Exercise data
┏━━

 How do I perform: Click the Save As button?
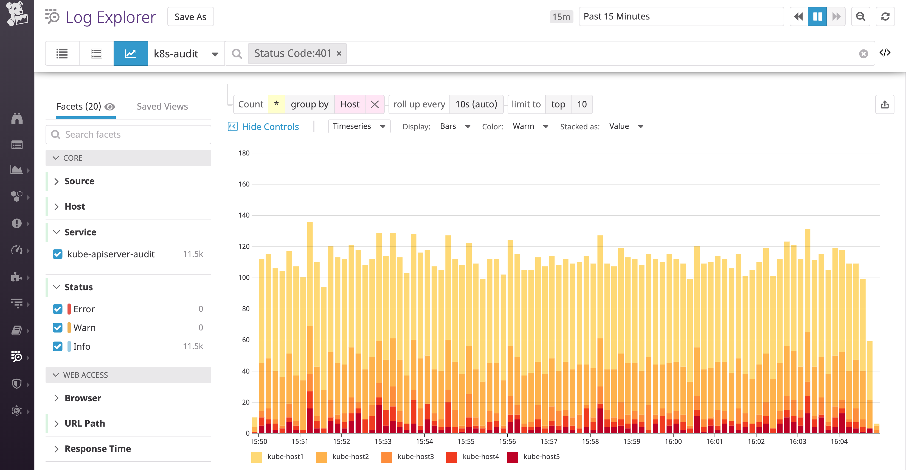click(190, 16)
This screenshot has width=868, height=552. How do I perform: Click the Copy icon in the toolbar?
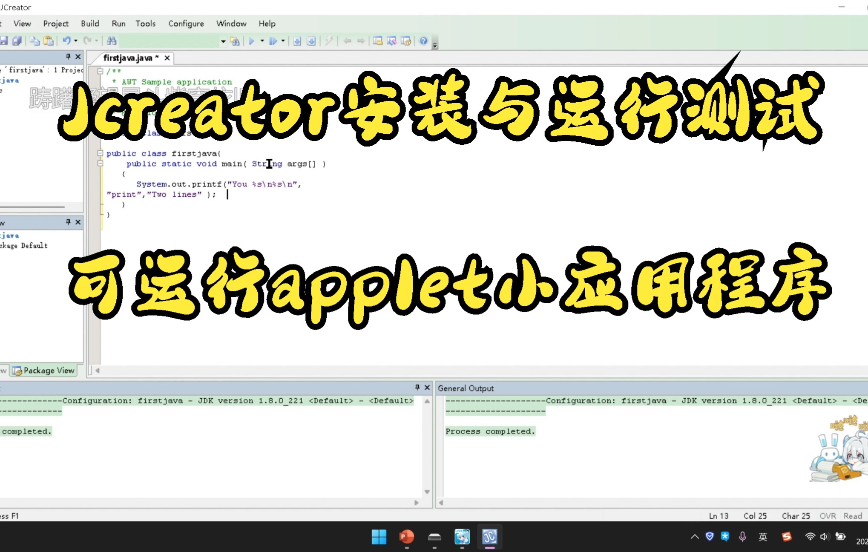pyautogui.click(x=34, y=41)
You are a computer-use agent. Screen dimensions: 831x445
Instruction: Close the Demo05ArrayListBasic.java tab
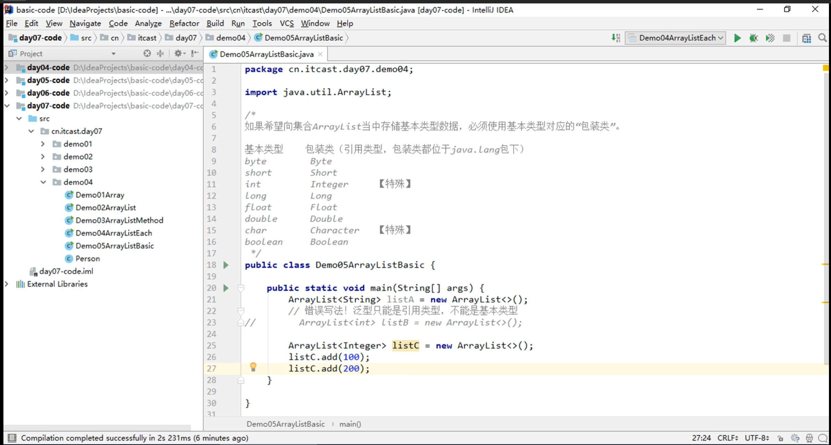(x=320, y=54)
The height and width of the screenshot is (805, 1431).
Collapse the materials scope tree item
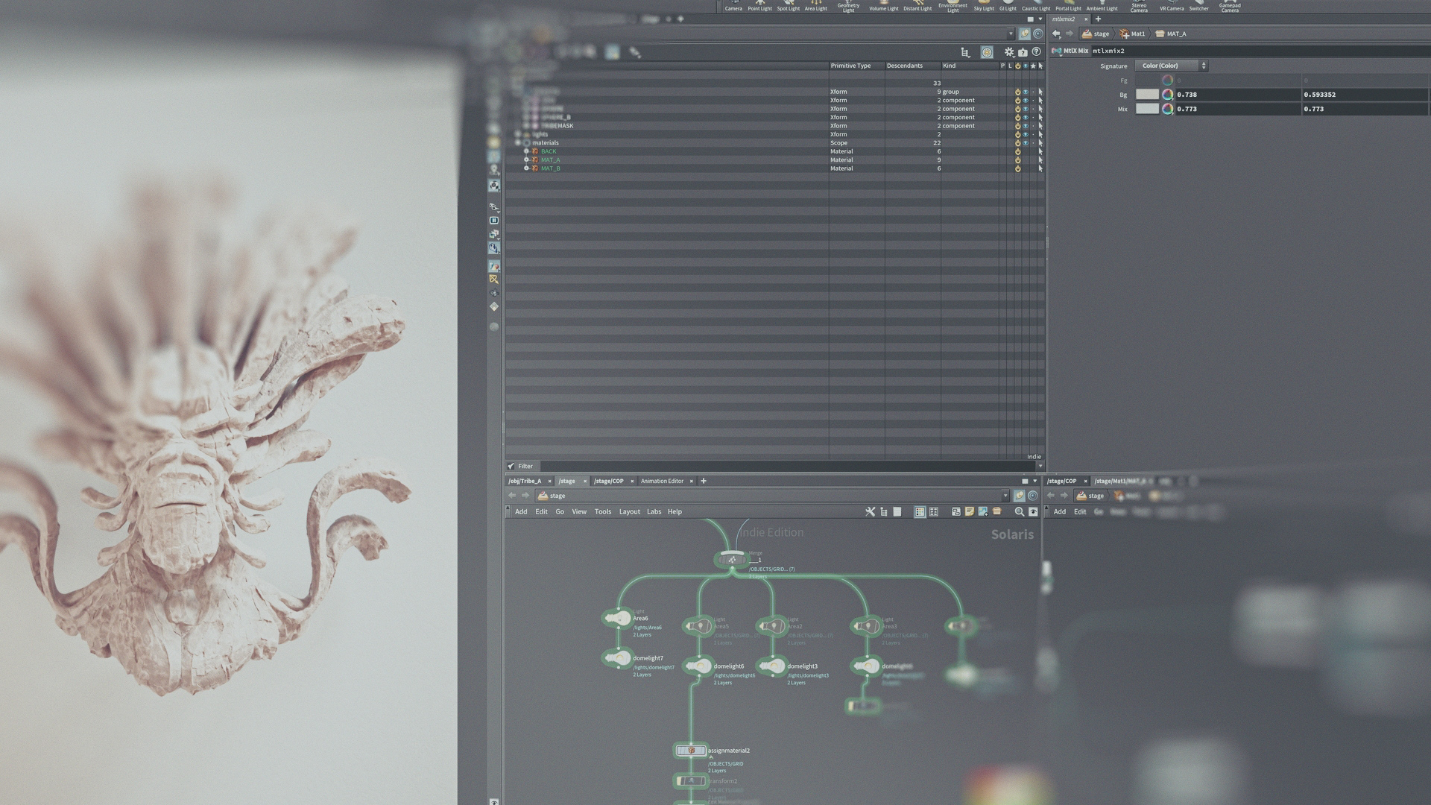point(518,143)
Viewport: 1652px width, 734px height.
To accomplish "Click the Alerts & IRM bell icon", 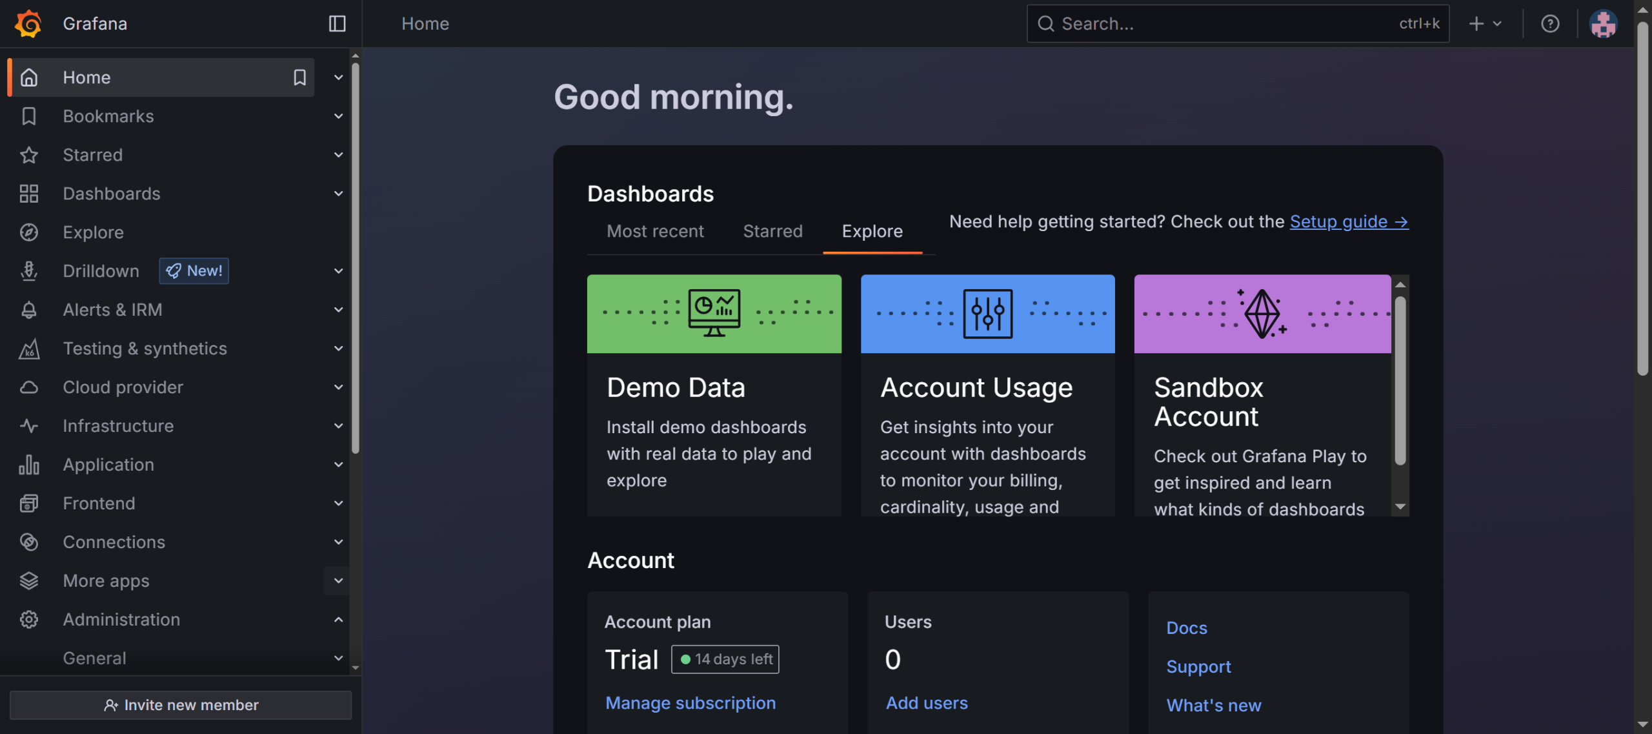I will click(x=29, y=310).
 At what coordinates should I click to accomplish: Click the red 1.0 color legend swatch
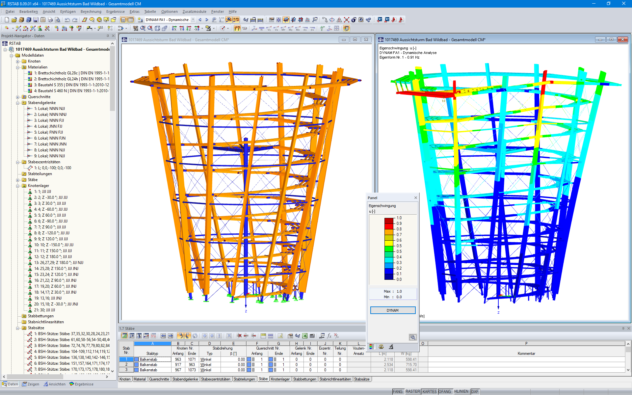[x=389, y=221]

┗━━

Exercise
All that should be returned is the run of lines from the start of the entries above to the line bearing "You are a computer-use", each exact, with pictures omitted.

Solution to the exercise
 How do I perform: Click the Save As button?
click(190, 16)
This screenshot has width=868, height=552. How do I perform: Click the Copy icon in the toolbar?
pyautogui.click(x=34, y=41)
You are a computer-use agent. Screen dimensions: 831x445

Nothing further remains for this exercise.